There are several assumptions that you make in this scenario that are fundamentally overturned by Nemesis.
Firstly, you fundamentally can't do proper QoS support just using a purely priority-based model. Instead you offer scheduling guarantees - for example, for a process with a relatively low requirement for CPU, you might offer 1ms of processing time per 100ms of real time. For a CPU intensive process, you might give it 2ms of processing time per 5ms of real time. Even though the "low-priority" task is being offered far less time than the "high-priority" task, it is still guaranteed to receive the allocation that has been made to it. The Nemesis scheduler can enforce these deadlines, since the kernel itself is incredibly lightweight - more so than many microkernels.

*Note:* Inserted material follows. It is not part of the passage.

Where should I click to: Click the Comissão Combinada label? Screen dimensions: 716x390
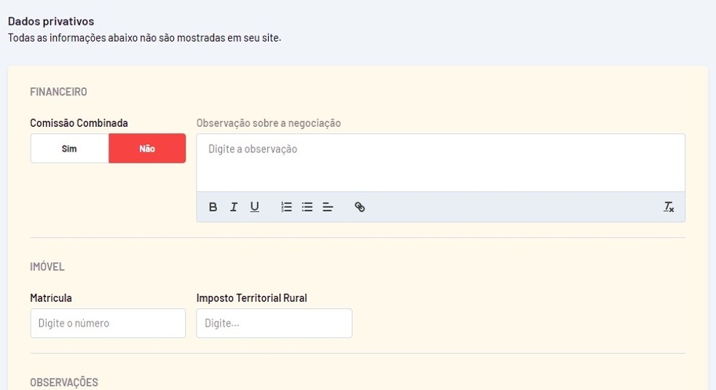pyautogui.click(x=79, y=123)
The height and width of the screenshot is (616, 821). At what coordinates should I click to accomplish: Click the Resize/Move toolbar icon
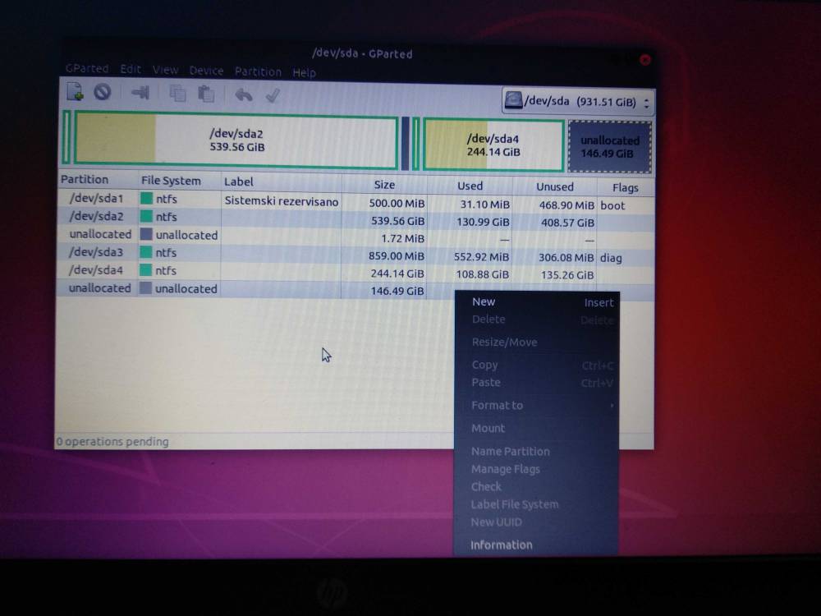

Secondly, the major problem with offering QoS is working out who is actually causing/benefitting from the work being carried out by the kernel/servers. In a vertically-structured system such as Nemesis, most of the data-path work is moved into the applications themselves, (in shared libraries) rather than being done by servers. So in the case of video, clients render their own pixels into their own memory, and invoke a protected trap into the framebuffer device driver to actually transfer those pixels (over the PCI bus) into their windows on the screen. The trap code respects the CPU scheduling deadlines, effectively causing all of the time consumed in rendering and blitting to be accounted to the application. You can have multiple applications on Nemesis all rendering to the screen (animations, or video being streamed from the disk/network), and the display server is using absolutely no CPU time itself. The display server only has to actually do any work itself when applications want to create/destroy/move windows, or to handle mouse and keyboard events. There is also a separate "X-server" process providing certain X facilities such as the clipboard for legacy applications. Clearly if you have two processes wanting to do a mouse grab, only one of them can do so at any one time - but the important thing is that this shouldn't cause your real-time video conference to break up.
The same idea is used for network and disk access - the disk driver schedules disk block reads/writes, and the network driver schedules ethernet frames. In each case access controls ensure that applications cannot access packets/blocks that they have no authorisation for; by splitting the work up into very small chunks, the task of scheduling (using guarantees rather than simple priorities) is made much more straightforward. Tasks such as protocol processing for TCP/UDP, or interpreting disk blocks to form file data, are performed by the applications using standard shared libraries.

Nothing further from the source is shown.